[RECORDS TO USE]

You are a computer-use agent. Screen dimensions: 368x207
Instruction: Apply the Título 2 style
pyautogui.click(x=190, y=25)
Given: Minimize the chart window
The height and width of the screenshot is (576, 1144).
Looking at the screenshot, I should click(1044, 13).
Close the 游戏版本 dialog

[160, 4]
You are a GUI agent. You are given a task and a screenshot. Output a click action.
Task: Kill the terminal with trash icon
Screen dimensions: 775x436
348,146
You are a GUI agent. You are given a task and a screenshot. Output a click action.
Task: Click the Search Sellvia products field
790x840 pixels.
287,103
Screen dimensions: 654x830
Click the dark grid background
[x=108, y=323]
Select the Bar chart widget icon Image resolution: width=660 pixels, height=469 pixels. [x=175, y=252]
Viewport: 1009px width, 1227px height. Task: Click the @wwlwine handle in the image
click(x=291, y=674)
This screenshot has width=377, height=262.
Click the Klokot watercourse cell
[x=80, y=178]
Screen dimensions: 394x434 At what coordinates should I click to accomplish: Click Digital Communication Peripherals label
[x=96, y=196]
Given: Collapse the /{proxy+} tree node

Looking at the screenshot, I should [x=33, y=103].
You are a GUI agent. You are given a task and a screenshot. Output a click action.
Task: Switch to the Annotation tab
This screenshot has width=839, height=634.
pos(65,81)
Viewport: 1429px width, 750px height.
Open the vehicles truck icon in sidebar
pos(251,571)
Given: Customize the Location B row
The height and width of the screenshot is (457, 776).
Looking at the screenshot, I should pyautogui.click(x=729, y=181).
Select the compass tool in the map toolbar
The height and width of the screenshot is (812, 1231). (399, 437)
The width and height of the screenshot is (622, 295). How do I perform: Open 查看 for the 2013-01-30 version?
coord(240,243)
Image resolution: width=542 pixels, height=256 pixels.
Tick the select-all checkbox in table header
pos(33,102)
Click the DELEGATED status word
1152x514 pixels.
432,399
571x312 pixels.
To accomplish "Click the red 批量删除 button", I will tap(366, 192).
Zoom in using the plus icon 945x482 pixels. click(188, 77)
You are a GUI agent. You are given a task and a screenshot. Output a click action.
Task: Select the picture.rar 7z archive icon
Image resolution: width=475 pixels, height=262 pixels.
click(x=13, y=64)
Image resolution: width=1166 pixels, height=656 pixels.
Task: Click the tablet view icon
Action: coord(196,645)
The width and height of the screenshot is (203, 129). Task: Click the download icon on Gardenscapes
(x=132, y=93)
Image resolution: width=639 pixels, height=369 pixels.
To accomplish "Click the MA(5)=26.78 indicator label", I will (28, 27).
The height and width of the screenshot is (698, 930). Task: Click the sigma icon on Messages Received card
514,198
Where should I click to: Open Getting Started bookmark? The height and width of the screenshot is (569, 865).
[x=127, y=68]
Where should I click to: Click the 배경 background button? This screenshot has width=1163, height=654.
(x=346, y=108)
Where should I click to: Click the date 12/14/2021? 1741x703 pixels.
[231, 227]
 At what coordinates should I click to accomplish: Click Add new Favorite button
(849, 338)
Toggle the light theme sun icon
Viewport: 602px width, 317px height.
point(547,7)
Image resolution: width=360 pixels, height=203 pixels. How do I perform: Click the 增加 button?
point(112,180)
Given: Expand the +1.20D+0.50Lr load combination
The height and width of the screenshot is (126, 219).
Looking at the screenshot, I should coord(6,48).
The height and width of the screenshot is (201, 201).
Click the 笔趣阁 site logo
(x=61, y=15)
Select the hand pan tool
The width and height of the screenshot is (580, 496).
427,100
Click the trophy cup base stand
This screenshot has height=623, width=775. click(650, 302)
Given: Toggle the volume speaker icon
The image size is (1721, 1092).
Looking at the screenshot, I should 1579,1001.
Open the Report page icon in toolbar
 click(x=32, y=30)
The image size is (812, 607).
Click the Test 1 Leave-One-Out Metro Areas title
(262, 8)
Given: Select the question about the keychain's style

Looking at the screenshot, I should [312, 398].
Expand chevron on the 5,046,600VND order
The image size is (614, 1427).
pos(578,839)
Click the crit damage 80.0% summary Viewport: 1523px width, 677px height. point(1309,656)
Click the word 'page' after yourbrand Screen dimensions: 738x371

[WHAT TO WORK ON] Pull out every line from the entries above that contains the string "toolbar". The match is case-sensitive.

[SOLUTION TO THIS TASK]
Select the compass tool in the map toolbar
Open the Report page icon in toolbar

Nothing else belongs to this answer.